== Segment start ==

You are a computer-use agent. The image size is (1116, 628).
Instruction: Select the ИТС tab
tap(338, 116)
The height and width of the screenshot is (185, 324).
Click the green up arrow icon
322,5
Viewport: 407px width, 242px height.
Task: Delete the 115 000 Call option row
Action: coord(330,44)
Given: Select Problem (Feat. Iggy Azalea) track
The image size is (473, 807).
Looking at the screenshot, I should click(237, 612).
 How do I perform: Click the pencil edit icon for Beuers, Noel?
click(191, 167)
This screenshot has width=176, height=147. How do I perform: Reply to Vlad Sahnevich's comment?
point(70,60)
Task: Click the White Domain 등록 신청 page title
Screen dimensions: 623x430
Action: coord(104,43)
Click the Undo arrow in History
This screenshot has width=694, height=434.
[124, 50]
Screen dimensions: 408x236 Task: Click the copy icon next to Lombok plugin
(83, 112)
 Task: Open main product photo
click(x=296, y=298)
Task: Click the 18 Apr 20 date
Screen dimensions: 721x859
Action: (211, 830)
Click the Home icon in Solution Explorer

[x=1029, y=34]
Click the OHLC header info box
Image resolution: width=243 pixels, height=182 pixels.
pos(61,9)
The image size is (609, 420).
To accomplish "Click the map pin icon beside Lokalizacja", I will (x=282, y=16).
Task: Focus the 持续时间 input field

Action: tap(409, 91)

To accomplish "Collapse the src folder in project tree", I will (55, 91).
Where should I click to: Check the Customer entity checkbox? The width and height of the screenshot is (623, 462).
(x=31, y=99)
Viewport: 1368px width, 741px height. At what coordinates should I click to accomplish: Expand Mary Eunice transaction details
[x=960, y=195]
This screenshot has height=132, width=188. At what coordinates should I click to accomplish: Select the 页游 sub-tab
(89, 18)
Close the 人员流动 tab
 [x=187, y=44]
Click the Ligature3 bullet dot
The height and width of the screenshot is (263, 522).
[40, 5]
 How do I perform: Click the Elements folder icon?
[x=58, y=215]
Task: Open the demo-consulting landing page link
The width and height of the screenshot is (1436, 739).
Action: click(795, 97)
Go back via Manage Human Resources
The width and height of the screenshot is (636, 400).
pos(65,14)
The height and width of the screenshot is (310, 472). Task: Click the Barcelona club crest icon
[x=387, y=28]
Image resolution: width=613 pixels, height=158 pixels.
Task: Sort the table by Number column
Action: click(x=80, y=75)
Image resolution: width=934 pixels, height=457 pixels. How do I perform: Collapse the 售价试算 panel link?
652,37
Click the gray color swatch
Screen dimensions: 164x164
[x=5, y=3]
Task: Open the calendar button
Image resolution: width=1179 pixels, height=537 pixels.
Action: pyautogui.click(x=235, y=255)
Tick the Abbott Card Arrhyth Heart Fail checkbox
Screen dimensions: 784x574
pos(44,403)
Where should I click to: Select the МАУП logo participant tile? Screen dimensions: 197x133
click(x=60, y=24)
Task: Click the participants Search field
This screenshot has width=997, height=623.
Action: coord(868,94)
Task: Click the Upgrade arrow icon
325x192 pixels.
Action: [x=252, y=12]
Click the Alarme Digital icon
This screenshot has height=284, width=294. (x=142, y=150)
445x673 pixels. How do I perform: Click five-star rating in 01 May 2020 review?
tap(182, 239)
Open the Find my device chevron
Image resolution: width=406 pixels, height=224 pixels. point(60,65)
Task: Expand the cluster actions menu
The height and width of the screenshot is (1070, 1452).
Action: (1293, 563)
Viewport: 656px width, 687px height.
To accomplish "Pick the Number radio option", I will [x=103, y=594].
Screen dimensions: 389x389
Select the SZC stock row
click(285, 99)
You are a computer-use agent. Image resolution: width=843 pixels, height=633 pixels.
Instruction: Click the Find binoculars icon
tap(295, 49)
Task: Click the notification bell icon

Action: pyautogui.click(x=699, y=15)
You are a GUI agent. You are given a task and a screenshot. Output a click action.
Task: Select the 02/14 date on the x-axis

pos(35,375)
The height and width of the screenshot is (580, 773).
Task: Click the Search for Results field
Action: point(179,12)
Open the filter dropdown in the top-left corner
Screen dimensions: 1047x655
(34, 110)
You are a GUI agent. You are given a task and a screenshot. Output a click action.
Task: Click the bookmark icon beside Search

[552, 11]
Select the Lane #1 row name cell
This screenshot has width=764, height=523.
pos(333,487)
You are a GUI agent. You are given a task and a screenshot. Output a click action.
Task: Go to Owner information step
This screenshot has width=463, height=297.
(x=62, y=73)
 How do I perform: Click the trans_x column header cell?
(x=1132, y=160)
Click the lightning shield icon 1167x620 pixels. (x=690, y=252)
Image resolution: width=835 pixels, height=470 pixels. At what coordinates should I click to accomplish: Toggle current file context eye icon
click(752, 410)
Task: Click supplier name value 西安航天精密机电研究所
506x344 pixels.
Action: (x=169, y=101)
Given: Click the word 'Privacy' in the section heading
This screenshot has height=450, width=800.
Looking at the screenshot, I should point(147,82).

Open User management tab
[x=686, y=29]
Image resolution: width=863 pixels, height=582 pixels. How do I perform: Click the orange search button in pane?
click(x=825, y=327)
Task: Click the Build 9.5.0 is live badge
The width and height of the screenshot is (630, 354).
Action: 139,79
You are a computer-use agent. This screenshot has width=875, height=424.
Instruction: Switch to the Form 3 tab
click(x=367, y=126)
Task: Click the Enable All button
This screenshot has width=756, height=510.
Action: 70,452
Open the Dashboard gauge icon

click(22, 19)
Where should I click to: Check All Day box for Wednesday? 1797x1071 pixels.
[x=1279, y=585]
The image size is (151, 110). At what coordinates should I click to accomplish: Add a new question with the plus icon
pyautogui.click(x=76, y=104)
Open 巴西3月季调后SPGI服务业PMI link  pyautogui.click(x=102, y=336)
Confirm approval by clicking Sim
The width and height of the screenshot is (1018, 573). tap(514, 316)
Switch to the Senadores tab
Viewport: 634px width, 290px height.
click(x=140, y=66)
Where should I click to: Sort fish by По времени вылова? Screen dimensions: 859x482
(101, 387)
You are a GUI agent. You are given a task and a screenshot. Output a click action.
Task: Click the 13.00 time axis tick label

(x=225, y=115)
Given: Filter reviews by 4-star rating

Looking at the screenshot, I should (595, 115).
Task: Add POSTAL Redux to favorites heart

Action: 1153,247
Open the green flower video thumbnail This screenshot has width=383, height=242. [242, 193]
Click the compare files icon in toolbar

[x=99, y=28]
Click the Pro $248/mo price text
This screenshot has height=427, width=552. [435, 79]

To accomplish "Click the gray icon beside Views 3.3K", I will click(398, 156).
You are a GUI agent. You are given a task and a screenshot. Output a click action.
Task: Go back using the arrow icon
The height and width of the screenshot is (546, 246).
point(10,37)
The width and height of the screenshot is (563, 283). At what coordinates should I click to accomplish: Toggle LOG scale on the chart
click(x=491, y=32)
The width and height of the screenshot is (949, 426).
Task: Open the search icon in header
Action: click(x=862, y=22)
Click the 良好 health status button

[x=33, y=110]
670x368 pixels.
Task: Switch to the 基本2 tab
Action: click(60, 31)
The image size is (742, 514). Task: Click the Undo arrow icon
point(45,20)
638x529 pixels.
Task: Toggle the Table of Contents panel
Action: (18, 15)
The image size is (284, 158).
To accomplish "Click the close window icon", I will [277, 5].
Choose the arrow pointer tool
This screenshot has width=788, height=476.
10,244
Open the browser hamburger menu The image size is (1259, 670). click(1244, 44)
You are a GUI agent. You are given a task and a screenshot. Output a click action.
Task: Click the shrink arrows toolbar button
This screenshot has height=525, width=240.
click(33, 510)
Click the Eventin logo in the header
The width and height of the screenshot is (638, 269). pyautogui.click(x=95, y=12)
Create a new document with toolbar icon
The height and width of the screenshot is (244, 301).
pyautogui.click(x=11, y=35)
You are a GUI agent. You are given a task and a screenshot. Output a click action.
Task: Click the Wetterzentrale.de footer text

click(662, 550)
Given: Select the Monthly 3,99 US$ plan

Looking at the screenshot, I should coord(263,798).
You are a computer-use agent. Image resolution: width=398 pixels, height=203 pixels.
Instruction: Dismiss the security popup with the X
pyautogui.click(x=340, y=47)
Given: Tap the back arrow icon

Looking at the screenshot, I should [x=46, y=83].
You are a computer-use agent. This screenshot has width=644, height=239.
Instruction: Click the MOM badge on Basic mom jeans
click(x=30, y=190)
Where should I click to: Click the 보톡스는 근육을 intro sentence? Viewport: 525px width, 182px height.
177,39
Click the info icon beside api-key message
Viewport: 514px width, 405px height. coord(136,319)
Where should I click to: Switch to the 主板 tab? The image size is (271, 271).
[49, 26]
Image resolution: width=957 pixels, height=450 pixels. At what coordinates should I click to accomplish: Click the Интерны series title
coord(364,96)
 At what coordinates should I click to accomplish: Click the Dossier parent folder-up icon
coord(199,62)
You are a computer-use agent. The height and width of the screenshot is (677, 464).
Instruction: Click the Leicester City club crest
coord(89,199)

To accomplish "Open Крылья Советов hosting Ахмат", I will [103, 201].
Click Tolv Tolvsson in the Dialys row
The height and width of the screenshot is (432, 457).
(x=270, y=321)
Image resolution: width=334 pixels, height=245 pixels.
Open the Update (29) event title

== Segment end ==

**What to do:** All lines in the listing above between the line with "Task: Click the 18 Apr 20 date" and the line with "Task: Click the Upgrade arrow icon", inclusive, should be set down exactly, and no line outside that range.

**Exercise response:**
Task: Click the 18 Apr 20 date
Screen dimensions: 721x859
Action: (211, 830)
Click the Home icon in Solution Explorer

[x=1029, y=34]
Click the OHLC header info box
Image resolution: width=243 pixels, height=182 pixels.
pos(61,9)
The image size is (609, 420).
To accomplish "Click the map pin icon beside Lokalizacja", I will (x=282, y=16).
Task: Focus the 持续时间 input field

Action: tap(409, 91)

To accomplish "Collapse the src folder in project tree", I will (55, 91).
Where should I click to: Check the Customer entity checkbox? The width and height of the screenshot is (623, 462).
(x=31, y=99)
Viewport: 1368px width, 741px height. At what coordinates should I click to accomplish: Expand Mary Eunice transaction details
[x=960, y=195]
This screenshot has height=132, width=188. At what coordinates should I click to accomplish: Select the 页游 sub-tab
(89, 18)
Close the 人员流动 tab
 [x=187, y=44]
Click the Ligature3 bullet dot
The height and width of the screenshot is (263, 522).
[40, 5]
 How do I perform: Click the Elements folder icon?
[x=58, y=215]
Task: Open the demo-consulting landing page link
The width and height of the screenshot is (1436, 739).
Action: click(795, 97)
Go back via Manage Human Resources
The width and height of the screenshot is (636, 400).
pos(65,14)
The height and width of the screenshot is (310, 472). Task: Click the Barcelona club crest icon
[x=387, y=28]
Image resolution: width=613 pixels, height=158 pixels.
Task: Sort the table by Number column
Action: click(x=80, y=75)
Image resolution: width=934 pixels, height=457 pixels. How do I perform: Collapse the 售价试算 panel link?
652,37
Click the gray color swatch
Screen dimensions: 164x164
[x=5, y=3]
Task: Open the calendar button
Image resolution: width=1179 pixels, height=537 pixels.
Action: pyautogui.click(x=235, y=255)
Tick the Abbott Card Arrhyth Heart Fail checkbox
Screen dimensions: 784x574
pos(44,403)
Where should I click to: Select the МАУП logo participant tile? Screen dimensions: 197x133
click(x=60, y=24)
Task: Click the participants Search field
This screenshot has width=997, height=623.
Action: coord(868,94)
Task: Click the Upgrade arrow icon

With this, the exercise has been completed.